Started in 2009, SRMP has proven to be such a successful model for getting students involved in scientific research that in 2013 the Museum helped launch an expansion at five New York State science institutions. Today, the consortium includes 20 programs at 14 institutions around New York and serves more than 350 students every year. 

During their year in SRMP, Elena and Sebastian have focused on deep-sea-dwelling anemones that were collected off the coast of Brazil—a project you can learn more about in the video below.

 


Working alongside their advisor, marine biologist Luciana Gusmão, the students began examining anemone specimens early last fall. These invertebrates, which look more like plants than animals, may appear simple, but they’re ruthlessly efficient carnivores that hunt their prey using devastating biological weapons known as nematocysts.
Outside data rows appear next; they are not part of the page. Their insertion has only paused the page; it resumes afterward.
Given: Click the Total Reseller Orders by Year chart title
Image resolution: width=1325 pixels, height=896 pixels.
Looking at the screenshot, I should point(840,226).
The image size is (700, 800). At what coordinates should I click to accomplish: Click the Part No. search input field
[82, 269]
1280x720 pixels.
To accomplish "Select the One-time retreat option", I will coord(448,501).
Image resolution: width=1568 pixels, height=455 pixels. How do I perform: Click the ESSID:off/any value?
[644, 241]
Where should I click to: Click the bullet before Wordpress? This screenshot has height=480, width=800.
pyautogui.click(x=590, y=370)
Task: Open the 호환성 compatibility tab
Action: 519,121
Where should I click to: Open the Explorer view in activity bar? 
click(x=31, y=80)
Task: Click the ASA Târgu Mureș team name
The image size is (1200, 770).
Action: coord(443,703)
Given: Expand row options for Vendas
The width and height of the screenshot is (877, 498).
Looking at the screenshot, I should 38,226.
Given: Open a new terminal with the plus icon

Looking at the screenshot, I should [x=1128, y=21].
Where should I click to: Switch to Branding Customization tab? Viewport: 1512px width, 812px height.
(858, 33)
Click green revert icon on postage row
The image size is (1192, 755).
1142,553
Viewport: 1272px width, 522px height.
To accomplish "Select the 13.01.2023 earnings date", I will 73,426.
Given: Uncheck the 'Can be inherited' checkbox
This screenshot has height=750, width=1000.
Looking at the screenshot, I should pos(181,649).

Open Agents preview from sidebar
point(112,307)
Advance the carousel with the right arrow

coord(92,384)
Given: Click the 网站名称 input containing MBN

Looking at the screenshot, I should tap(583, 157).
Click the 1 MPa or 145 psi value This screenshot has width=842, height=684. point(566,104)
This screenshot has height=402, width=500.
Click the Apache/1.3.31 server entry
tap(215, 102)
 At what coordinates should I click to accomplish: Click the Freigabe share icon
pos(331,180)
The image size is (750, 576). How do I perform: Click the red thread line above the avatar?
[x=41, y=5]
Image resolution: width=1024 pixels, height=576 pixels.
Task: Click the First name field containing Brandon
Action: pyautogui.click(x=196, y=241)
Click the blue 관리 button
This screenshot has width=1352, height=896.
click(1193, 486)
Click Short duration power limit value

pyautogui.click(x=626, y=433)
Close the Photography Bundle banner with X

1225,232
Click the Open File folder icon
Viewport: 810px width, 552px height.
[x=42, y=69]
These specialized cells serve as tiny harpoons, sometimes filled with poisonous compounds, that an anemone uses to disable unwary animals that wander into its grasp. But these microscopic munitions aren’t just offensive tools. They also serve as defensive countermeasures, ensuring that predators who try to munch on an anemone get a mouthful of painful pokes instead.

 

Stained cells visible on a microscope slide.

Stained slides help SRMP students identify anemone species.

©AMNH/M. Shanley


By comparing these and other physical attributes against known specimens, Sebastian and Elena began helping to determine what species of anemone are present in this set—and trying to figure out if any species they can’t identify turn out to be new to science. A few months in, the students and Dr. Gusmão realized that one of the specimens they had been working with didn’t match any described anemones—and that they had a new species on their hands.

“What I like about science is that it helps the world become a more complete place,” says Elena, a junior at Manhattan’s NYC iSchool. “The world is a puzzle, and science is just helping connect the pieces.”

For all the research SRMP students like Elena and Sebastian help produce—some of which even gets published, with the students as co-authors—the program isn’t just about the thrill of discovery. It’s about jumpstarting science careers. A yearlong stint in a laboratory offers teens exposure to tools and techniques they may not encounter in high school but will need to succeed in college science courses. 

 

Elena is seated at a table with various pieces of lab equipment and specimen jars.

Elena gets hands on in the lab, cutting thin slices of anemone specimens to examine under the microscope.

©AMNH/M. Shanley


“I didn’t really know how to use a microscope before, because my school doesn’t have real high-tech microscopes, so I’ve learned how to find things using a microscope,” says Elena. 

By pairing students directly with working researchers, the program also demystifies careers in the sciences—not to mention lab work, which can be by turns exciting and excruciating, and fieldwork, often a muddy, sweaty, uncomfortable business. The guidance mentors provide doesn’t end when the experiments do. For many students, their SRMP mentors offer invaluable advice on life outside of the lab, too.

“Luciana read my college essay, and she gave me some feedback, and it made it completely better,” said Sebastian, who was accepted at eight colleges and will be attending CUNY City College this fall.

 

Two students are seated at their computers and Luciana Gusmão stands behind them to provide instruction.

Marine biologist Luciana Gusmão offers students guidance in the lab and outside of it. 

©AMNH/M. Shanley


And it’s not just the students who benefit from the program.

“Watching Elena and Sebastian become more comfortable and confident in the lab is inspiring,” says Gusmão. “The experience has pushed me to look for different ways to understand and interpret our findings.”